At this point in time, our generation was just starting to use the word “millennial” to describe ourselves as a collective bound together by the turn of the century’s trial by fire: the Great Recession, the housing crisis, student debt, inflation, post-9/11 xenophobia, a foreign forever war, social media toxicity, an endless string of articles about how we were “killing” casual dining, alcohol, houses, cars, diamonds, designer clothes, and everything else we could no longer afford. Who did we have left to turn to but ourselves? Not just ourselves, but the grimy, sticky, anxious, cruel, strung-out, desperate versions of ourselves we actually recognized.

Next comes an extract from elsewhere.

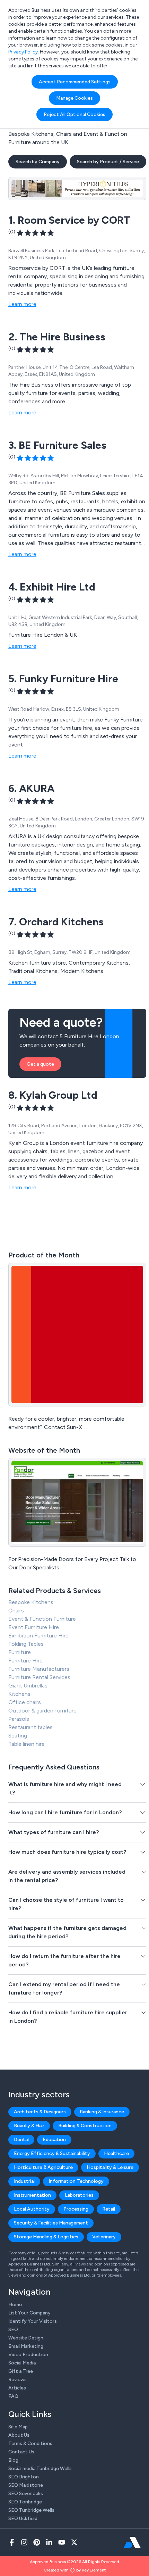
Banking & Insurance (102, 2112)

These three shows gifted millennial teens a wealth of entertainment that never told us to be anything but what we were. They existed at a cultural turning point: during the last few years before the primacy of social media took over, before the algorithm had the audacity to tell us what we want to look at. This was before streaming, so the ways in which American teens accessed these shows constituted another type of rebellion: uploaded in multiple-part, 10-minute YouTube video playlists or downloaded from sketchy links on LiveJournal in the early morning hours. No one wanted to be the schmuck waiting for BBC America to start airing the new season months after it had ended across the pond.
The best thing about them all is that they felt grungy, gross, and real. Being a teenager is terrible. It’s a mess. You’re having fun, but you’re anxious about when it’s going to end. Adulthood, and the emotions that come with it, seems too big to grasp with a simple human mind. College and jobs are looming, and responsibility is heavy on our shoulders. But there was comfort, for those of us willing to seek it out, in the British TV that told us that messy, imperfect, and strange is exactly what we ought to be.